Revlon/meme stocks: continued speculation hints that bear market is not over
This year’s bear market has not quashed animal spirits just yet. Meme stock investors have returned, snapping up shares of Revlon.
The US cosmetic company, whose nail polishes and lipsticks once filled bathroom cabinets, filed for Chapter 11 protection on June 15. Then the stock traded at just $2.25 — less than a tenth of its pre-pandemic value. That price touched almost $8 on Monday, giving it a market value of over $430mn.
That performance covers up some blemishes. Revlon’s net debt of $3.4bn sits against total assets of $2.4bn, as of the end of March. Revlon should have little equity value given that creditors and suppliers are first in line with their claims.
Instead, Revlon shares should be seen as lottery tickets. And quite a few have changed hands. Daily share volume has surged since mid-June to about 15 times the previous year’s average. Some traders will hope to have snagged the next Hertz.
The car rental group filed for bankruptcy in May 2020. But retail investors who bought the shares subsequently ended up with a tidy return after the company accepted a takeover bid that gave shareholders a rare payout. Might Revlon surprise the market?
Think again. A quick vaccine rollout and the return of travel did fuel a sudden turnround in car rental demand. No similar scenario exists for Revlon. Unlike car rentals, dominated by a handful of companies, there is no shortage of groups flogging make-up. Although revenues at Revlon rose last year following three straight years of declines, it remained in the red — not the sexy kind.
As in past meme swarms, such as that for GameStop, a jump in short positions for Revlon may have attracted day traders keen to force those sellers to buy back. Yet GameStop shares are down 40 per cent over the past year. Revlon investors can take comfort that at least the cost of entry was low. Others might ask if this lingering excess of speculative energy proves the US stock market has not touched bottom.

Information supplied:
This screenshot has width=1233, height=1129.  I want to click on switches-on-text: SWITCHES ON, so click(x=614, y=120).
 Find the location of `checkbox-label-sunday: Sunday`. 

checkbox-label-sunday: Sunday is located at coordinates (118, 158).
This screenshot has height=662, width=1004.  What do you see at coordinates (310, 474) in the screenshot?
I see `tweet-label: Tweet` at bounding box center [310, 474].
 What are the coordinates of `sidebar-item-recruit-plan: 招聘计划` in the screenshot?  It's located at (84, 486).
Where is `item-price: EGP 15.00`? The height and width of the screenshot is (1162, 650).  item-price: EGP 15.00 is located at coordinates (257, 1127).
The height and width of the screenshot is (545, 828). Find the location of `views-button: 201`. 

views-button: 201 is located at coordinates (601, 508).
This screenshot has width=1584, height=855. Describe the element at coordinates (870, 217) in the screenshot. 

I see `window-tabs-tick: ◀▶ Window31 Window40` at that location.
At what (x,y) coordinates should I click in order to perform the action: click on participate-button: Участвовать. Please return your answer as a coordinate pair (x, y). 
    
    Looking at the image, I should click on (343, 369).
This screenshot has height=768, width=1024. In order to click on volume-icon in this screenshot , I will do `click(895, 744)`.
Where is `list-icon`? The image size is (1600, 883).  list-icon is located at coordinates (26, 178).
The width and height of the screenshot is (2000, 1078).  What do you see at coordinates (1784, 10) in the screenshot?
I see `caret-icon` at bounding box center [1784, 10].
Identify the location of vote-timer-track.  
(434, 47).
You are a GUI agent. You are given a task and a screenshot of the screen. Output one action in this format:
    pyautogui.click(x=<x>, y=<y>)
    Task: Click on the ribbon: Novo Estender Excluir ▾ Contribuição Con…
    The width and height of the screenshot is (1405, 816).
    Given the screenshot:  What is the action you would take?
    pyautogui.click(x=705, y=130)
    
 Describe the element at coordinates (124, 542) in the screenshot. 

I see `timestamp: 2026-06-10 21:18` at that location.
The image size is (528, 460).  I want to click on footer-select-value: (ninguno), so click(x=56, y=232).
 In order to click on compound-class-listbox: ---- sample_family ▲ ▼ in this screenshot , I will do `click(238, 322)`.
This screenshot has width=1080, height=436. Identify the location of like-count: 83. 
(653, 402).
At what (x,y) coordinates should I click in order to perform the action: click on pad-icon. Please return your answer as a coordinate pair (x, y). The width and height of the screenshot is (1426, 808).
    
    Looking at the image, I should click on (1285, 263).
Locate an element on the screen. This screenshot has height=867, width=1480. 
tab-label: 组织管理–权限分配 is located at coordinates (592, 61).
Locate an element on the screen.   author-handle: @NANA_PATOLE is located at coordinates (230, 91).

Your objective: Write out the Revlon article's text from "The US cosmetic" to "the next Hertz." exactly as it appears.

Answer space:
The US cosmetic company, whose nail polishes and lipsticks once filled bathroom cabinets, filed for Chapter 11 protection on June 15. Then the stock traded at just $2.25 — less than a tenth of its pre-pandemic value. That price touched almost $8 on Monday, giving it a market value of over $430mn.
That performance covers up some blemishes. Revlon’s net debt of $3.4bn sits against total assets of $2.4bn, as of the end of March. Revlon should have little equity value given that creditors and suppliers are first in line with their claims.
Instead, Revlon shares should be seen as lottery tickets. And quite a few have changed hands. Daily share volume has surged since mid-June to about 15 times the previous year’s average. Some traders will hope to have snagged the next Hertz.